* **Work item**:
Count the lines in the records below that contain the word "should". Reply with the number only.

* **Source records**:

---------------

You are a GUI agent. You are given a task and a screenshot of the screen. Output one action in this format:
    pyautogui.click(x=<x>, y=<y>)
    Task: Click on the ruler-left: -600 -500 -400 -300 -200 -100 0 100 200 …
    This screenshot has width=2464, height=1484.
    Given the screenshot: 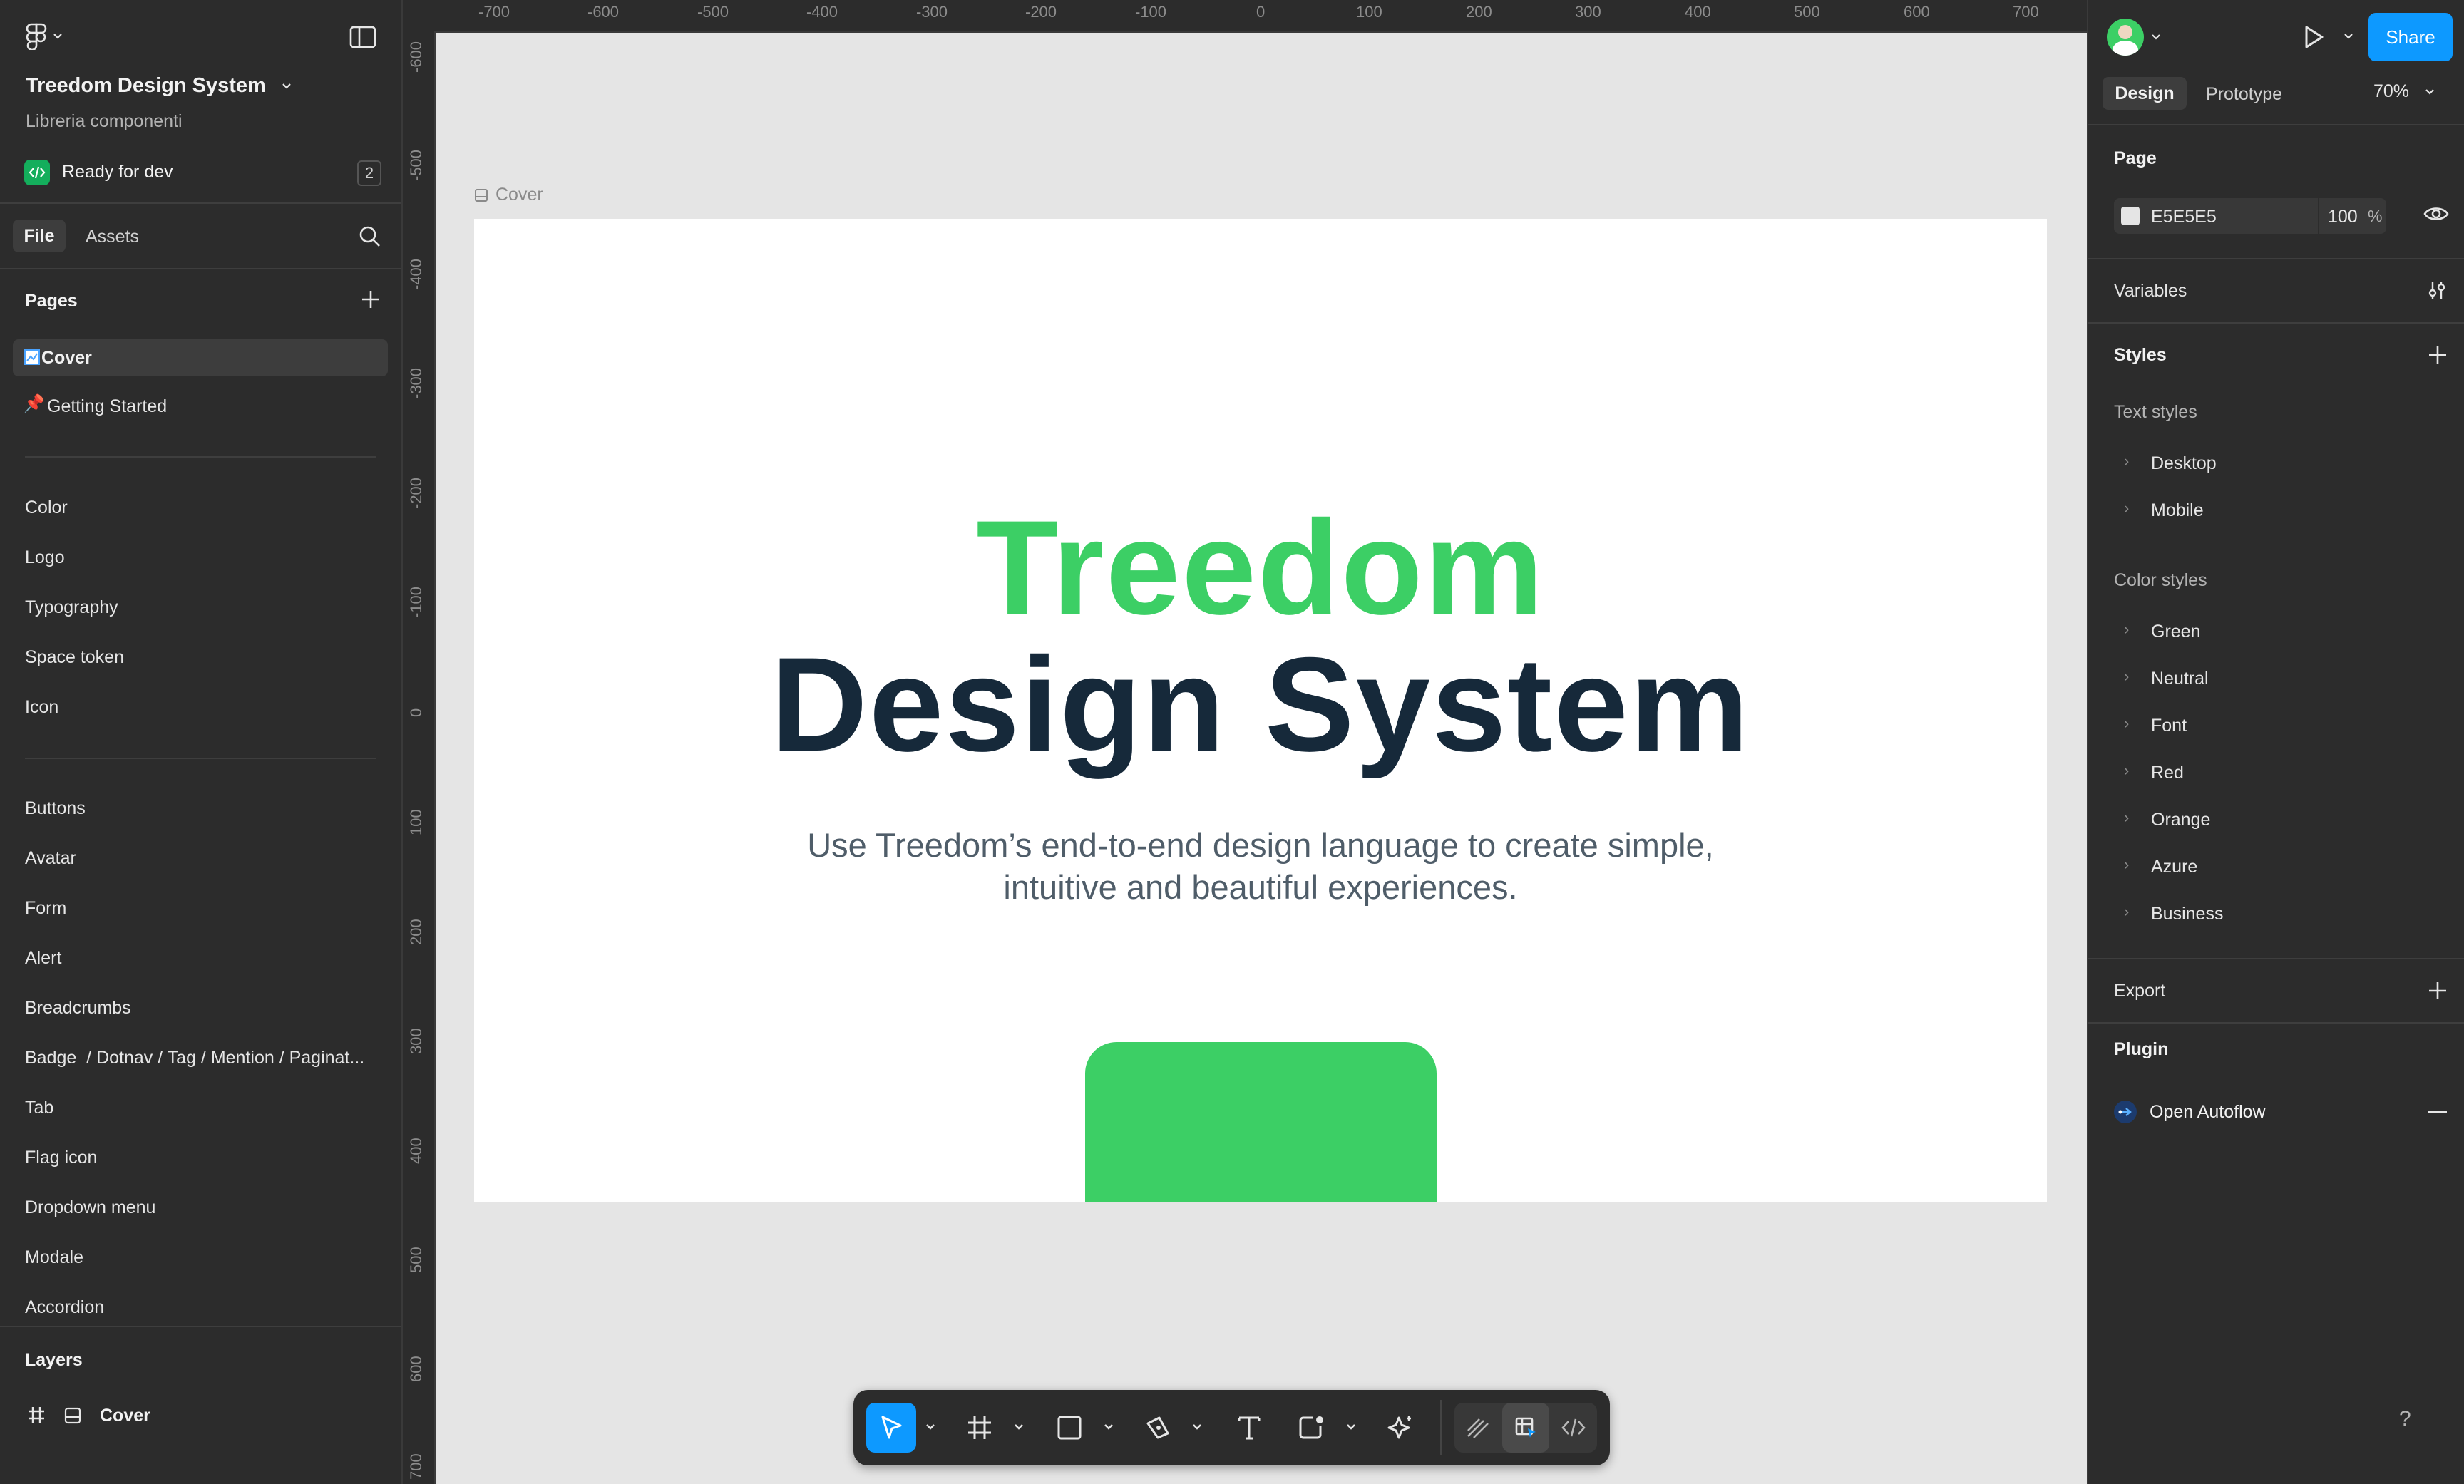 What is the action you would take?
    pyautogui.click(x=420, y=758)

---------------

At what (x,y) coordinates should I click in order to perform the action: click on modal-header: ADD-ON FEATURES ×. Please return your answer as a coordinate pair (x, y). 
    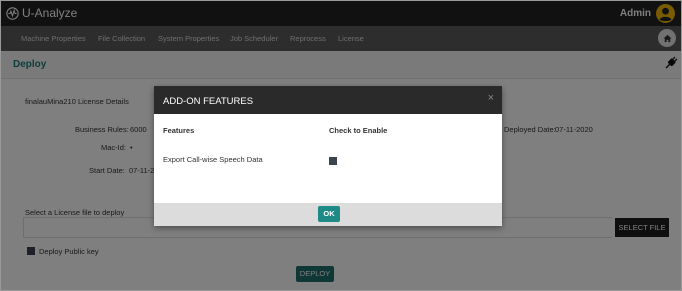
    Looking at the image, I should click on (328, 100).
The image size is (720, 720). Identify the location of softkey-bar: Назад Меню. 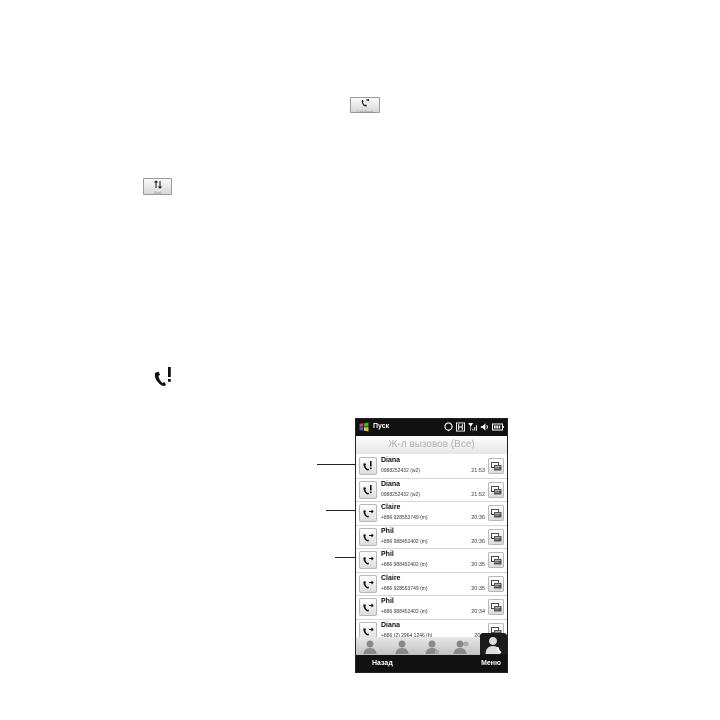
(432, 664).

---------------

* **Expected answer**:
2